DIAGNOSIS OF DEPRESSION: Early in 1937, this social butterfly began to withdraw from his friends and started to accuse people of stealing from him. He told people that he didn’t want to be with them because he wanted to write great symphonies. His doctor told him to see a psychiatrist, who diagnosed depression.

Depression is often hereditary or situational, but he had no situation to cause depression and no family history of depression. Yet he spent his time sitting on a psychiatrist’s couch, “treating” his depression by talking about his childhood and his fantasies and dreams. Then he began to experience headaches, dizzy spells, and blackouts.

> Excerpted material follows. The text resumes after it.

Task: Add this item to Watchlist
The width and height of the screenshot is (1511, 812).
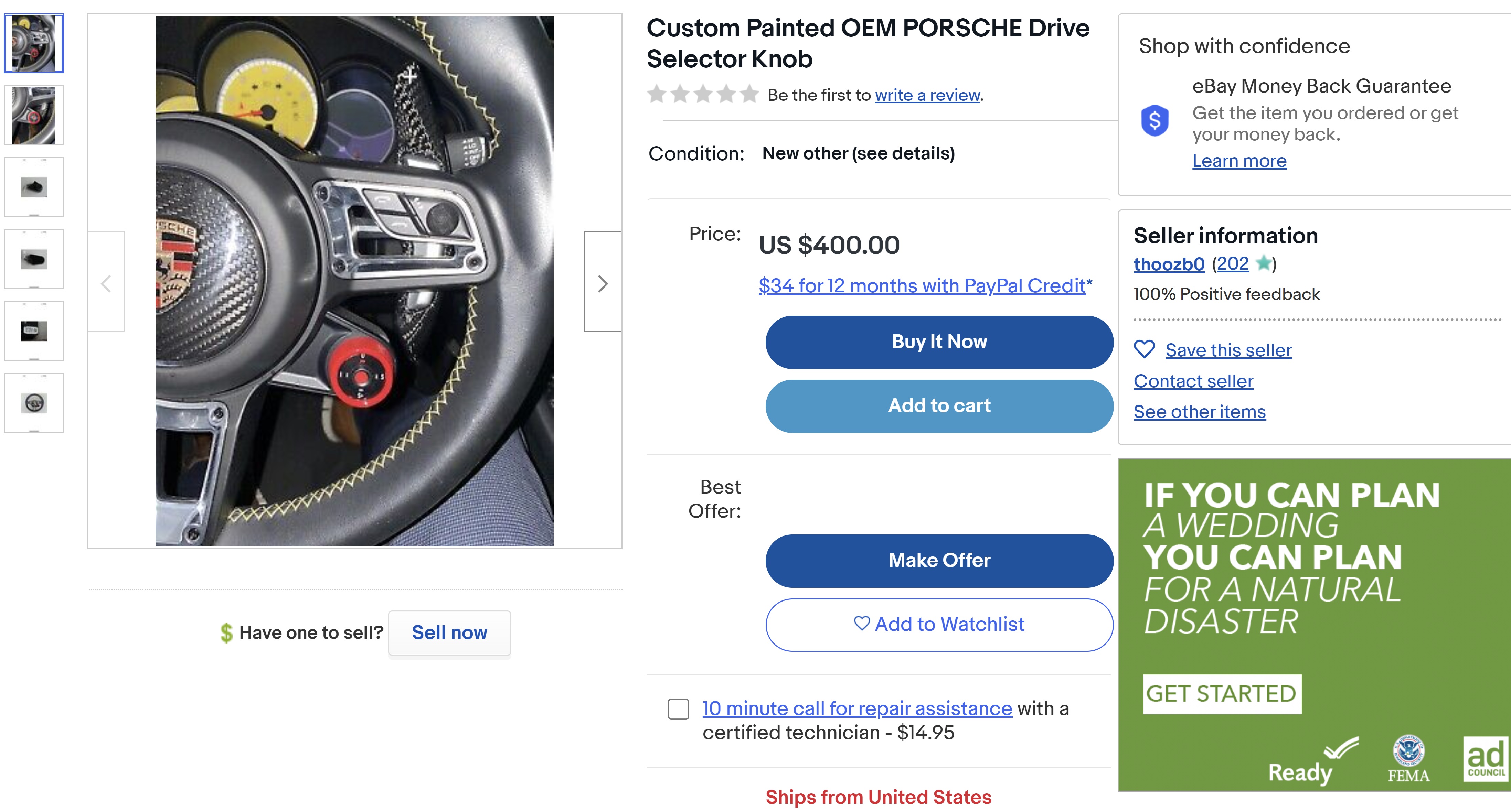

GLIOBLASTOMA MULTIFORME: On July 9, 1937, he passed out, was hospitalized and diagnosed with glioblastoma multiforme, the most malignant type of brain tumor. Franklin Delano Roosevelt sent two destroyers to bring America’s most famous brain surgeon from his yacht, but by the time Dr. Walter Dandy reached Newark Airport, brain surgeons in Hollywood had found it necessary to operate and discovered that the situation was hopeless. This great man never woke from his coma and died on July 11, 1937, two months before his 39th birthday.

I can understand how the doctors missed a brain tumor in 1937 because at that time, they didn’t have MRIs. Today anyone who has a change in personality must get an MRI to rule out a brain tumor or other cause of nerve damage, before a doctor even considers referring to a psychiatrist. (Seminars in Neurology, 1999, vol 19, suppl 1, p 3-9).